Wiring the Binocular Visual Pathways

Abstract

Retinal ganglion cells (RGCs) extend axons out of the retina to transmit visual information to the brain. These connections are established during development through the navigation of RGC axons along a relatively long, stereotypical pathway. RGC axons exit the eye at the optic disc and extend along the optic nerves to the ventral midline of the brain, where the two nerves meet to form the optic chiasm. In animals with binocular vision, the axons face a choice at the optic chiasm-to cross the midline and project to targets on the contralateral side of the brain, or avoid crossing the midline and project to ipsilateral brain targets. Ipsilaterally and contralaterally projecting RGCs originate in disparate regions of the retina that relate to the extent of binocular overlap in the visual field.
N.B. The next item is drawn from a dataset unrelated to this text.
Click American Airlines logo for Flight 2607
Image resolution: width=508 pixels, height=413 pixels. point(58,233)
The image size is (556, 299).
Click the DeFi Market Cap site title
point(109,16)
In humans virtually all RGC axons originating in temporal retina project ipsilaterally, whereas in mice, ipsilaterally projecting RGCs are confined to the peripheral ventrotemporal retina. This review will discuss recent advances in our understanding of the mechanisms regulating specification of ipsilateral versus contralateral RGCs, and the differential guidance of their axons at the optic chiasm. Recent insights into the establishment of congruent topographic maps in both brain hemispheres also will be discussed.
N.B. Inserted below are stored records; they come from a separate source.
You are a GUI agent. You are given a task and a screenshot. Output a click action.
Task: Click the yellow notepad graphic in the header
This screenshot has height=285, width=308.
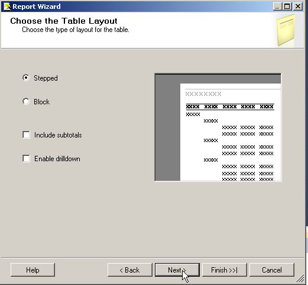point(286,30)
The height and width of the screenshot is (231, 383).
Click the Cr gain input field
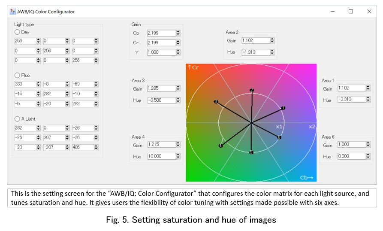point(160,43)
Keywords: axon guidance; neurogenesis; progenitor cell; projection; refinement; retina.

Figure 1

(A) Organization of the retina. All visual information regarding the outside world reaches the brain through the retina, which is composed of 3 layers of cells and two layers made up of connections between these cells. From inside to outside these are: the ganglion cell layer (GCL), containing nuclei of RGCs and displaced amacrine cells; the inner plexiform layer (IPL) where synapses between the bipolar cell axons and the dendrites of the ganglion and amacrine cells take place; the inner nuclear layer (INL), containing the nuclei and cell bodies of the bipolar, horizontal, and amacrine cells as well as Müller glial cells; the outer plexiform layer (OPL) where the projections of rods and cones are located and synapse with dendrites of bipolar and horizontal cells, and the outer nuclear layer (ONL), containing the cell bodies of the rods and cones which are the light detectors. The outer segments of photoreceptor cells associate with the retinal pigmented epithelium (RPE). (B) Transcription factors are expressed in the progenitor cells of the embryonic retina and regulate retinal neurogenesis and cell fate specification. (C) Regulated by Msx1 and CyclinD2, progenitor cells from the ciliary margin zone (CMZ), at the periphery of the retina, can proliferate and differentiate into all seven major retinal cell types, including ipsilaterally and contralaterally projecting RGCs.

Figure 2

Contralaterally projecting RGCs originate throughout the retina, are specified by SoxC genes and express Nrp1, Nr-CAM and Plexin A1. Ipsilaterally projecting RGCs originate in the ventrotemporal retina in mouse, are specified by Zic2 and express EphB1, Boc and Sert. This bestows ipsilaterally and contralaterally projecting axons with differential responsiveness to cues arrayed at the chiasm midline. All RGC axons are repelled by Slits, which constrain the axons to the optic pathway. Ipsilaterally projecting RGCs are repelled away from the midline by ephrinB2, localised to radial glia at the ventral diencepahlic midline, and Shh originating from contralaterally projecting RGC axons. Crossing of contralaterally projecting axons is promoted by VEGF-A and a complex formed from Nr-CAM, Sema6D and PlexinA1. The time course during which ipsilaterally (iRGCs) and contralaterally (cRGCs) projecting RGCs are generated in mice also is shown. D, dorsal, V, ventral.

Figure 3

Establishment of RGC axon organisation in the mouse superior colliculus. (A) RGC axons map topographically in the superficial superior colliculus. (B) Retinotopic map formation is regulated by the interaction of ephrin/Eph gradients. EphAs are expressed in an increasing nasal-temporal gradient in the retina, whereas ephrinA ligands are expressed in an increasing anterior-posterior gradient in the superior colliculus. In the dorsal-ventral axis, a gradient of EphBs is expressed highest in the ventral retina, while a gradient of ephrinBs is highest in the medial superior colliculus. RGC axons initially overshoot their termination zone then retract by the elimination of overextended branches. This refinement process is regulated by activity as well as molecular factors. (C) Based on a mathematical model, a retina–retina (R–R) connection may enable the synchronization of retinal waves from each eye and the establishment of bilaterally congruent maps through symmetrical refinement. In the absence of a retina-retina connection (w/o R–R connection), retinal refinement in each hemisphere may be different generating a non-continuous topographic map.